**EXERCISE**. Transcribe the data as written, minus images.

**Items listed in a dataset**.
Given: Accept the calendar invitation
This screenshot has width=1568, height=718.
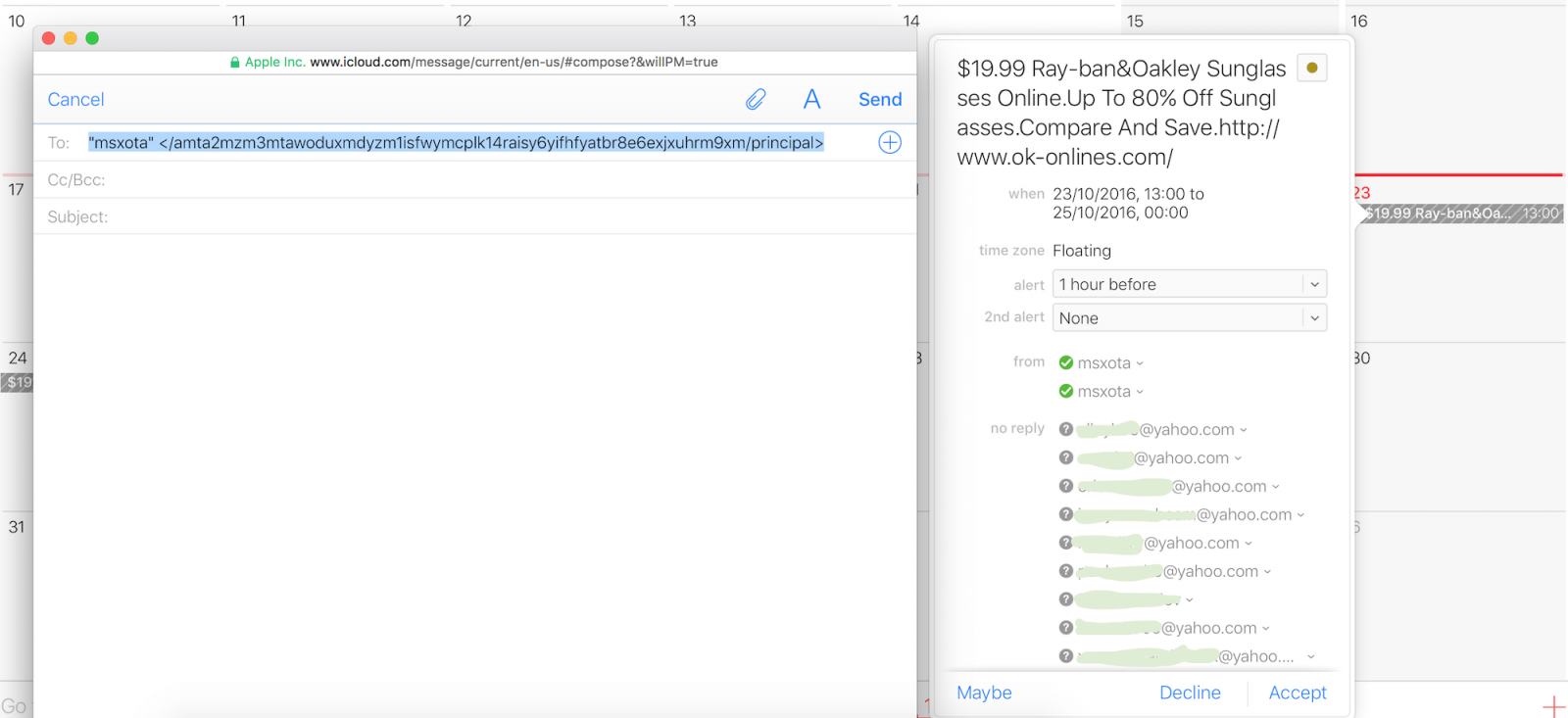Looking at the screenshot, I should click(1297, 693).
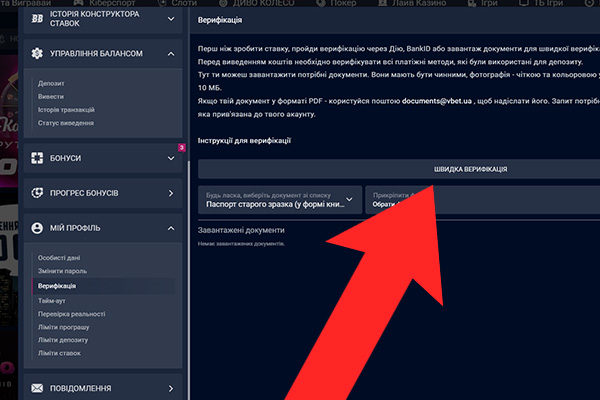
Task: Click the BB bet constructor history icon
Action: click(x=37, y=17)
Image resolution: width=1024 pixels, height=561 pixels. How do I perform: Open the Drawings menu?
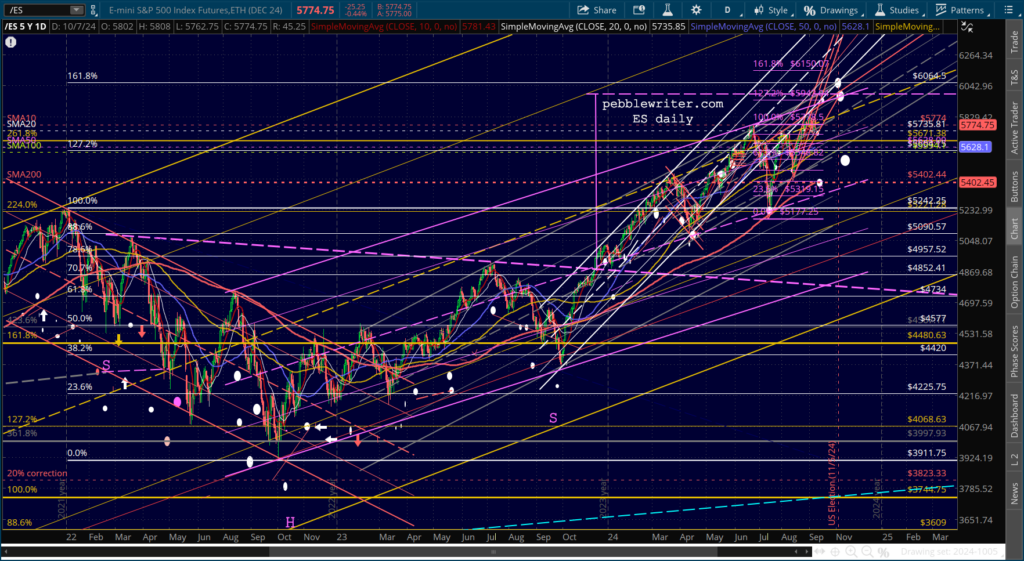833,10
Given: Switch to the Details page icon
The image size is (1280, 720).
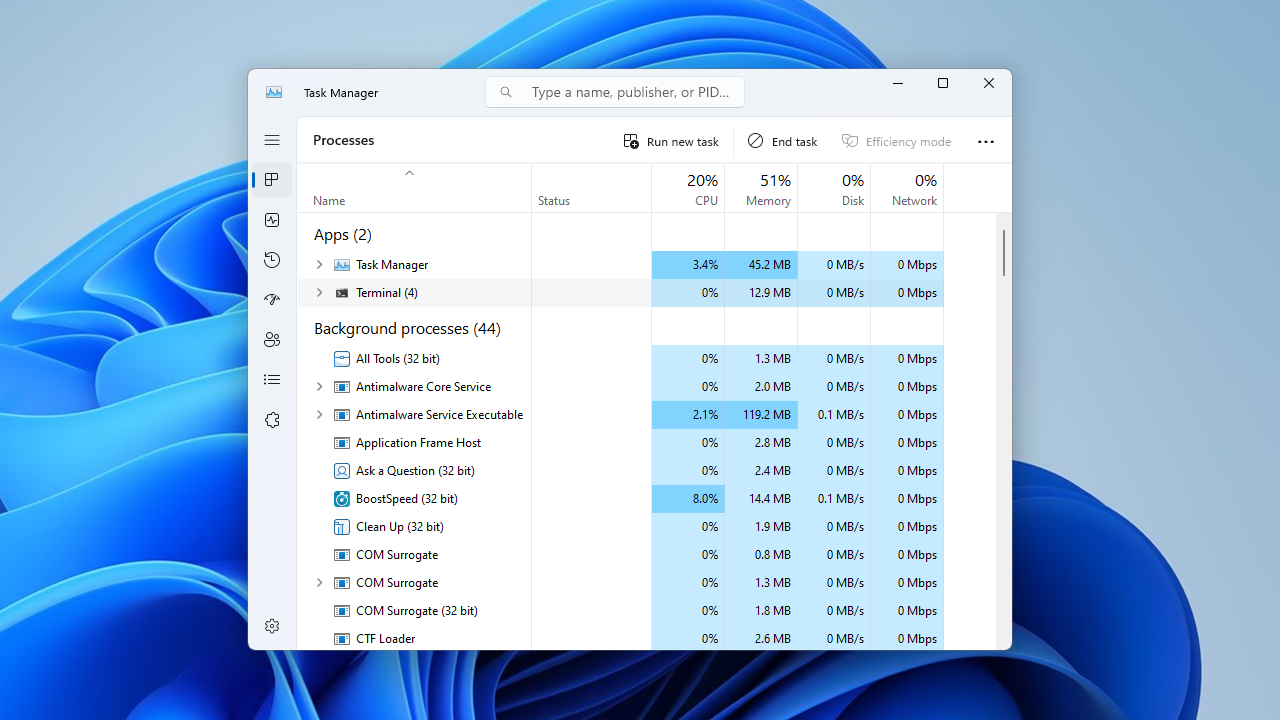Looking at the screenshot, I should click(272, 380).
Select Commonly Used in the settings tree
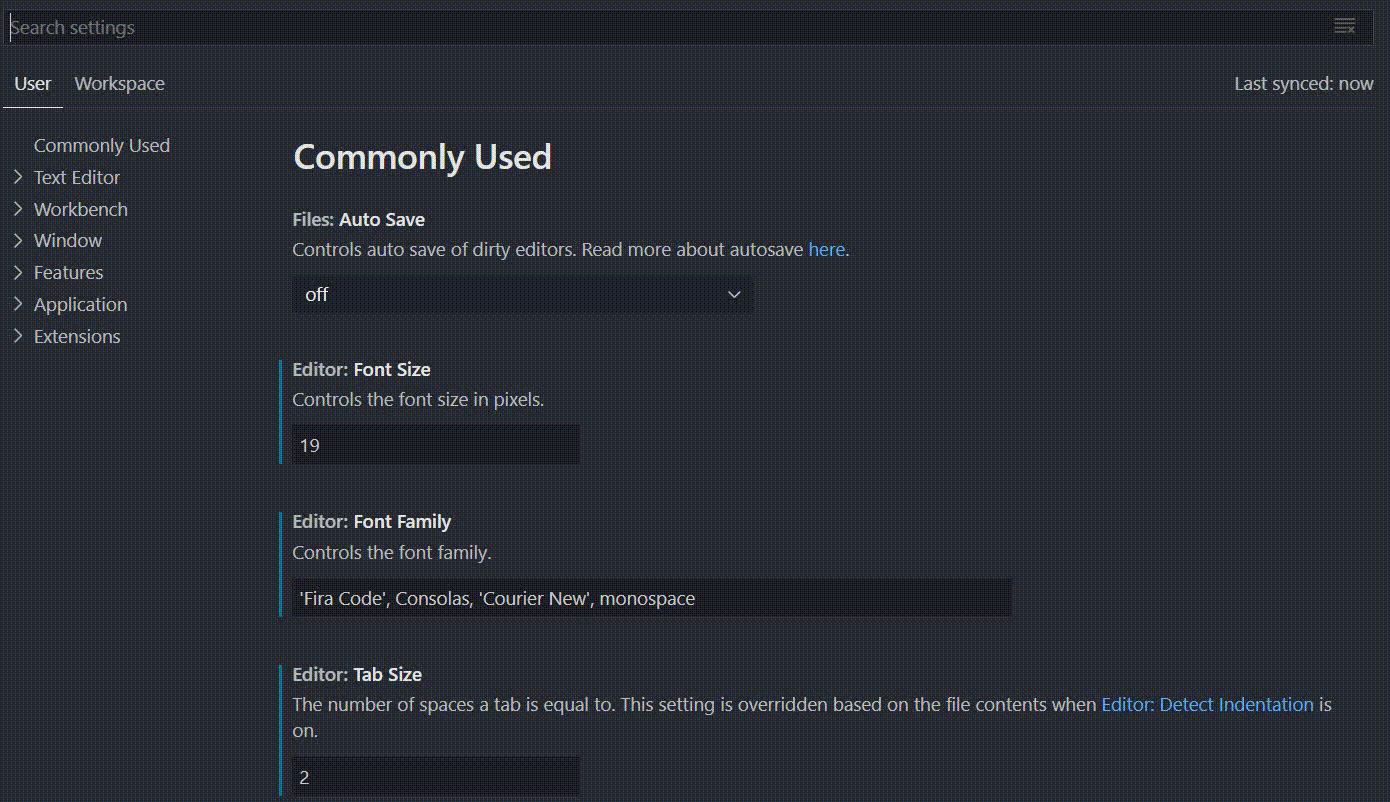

**YOUR RESPONSE**.
Given: Accept the calendar invitation
This screenshot has width=1568, height=718.
Looking at the screenshot, I should click(1297, 693).
Task: Click the BB bet constructor history icon
Action: click(x=37, y=17)
Image resolution: width=1024 pixels, height=561 pixels. How do I perform: Open the Drawings menu?
833,10
Given: Switch to the Details page icon
The image size is (1280, 720).
Looking at the screenshot, I should click(272, 380).
Select Commonly Used in the settings tree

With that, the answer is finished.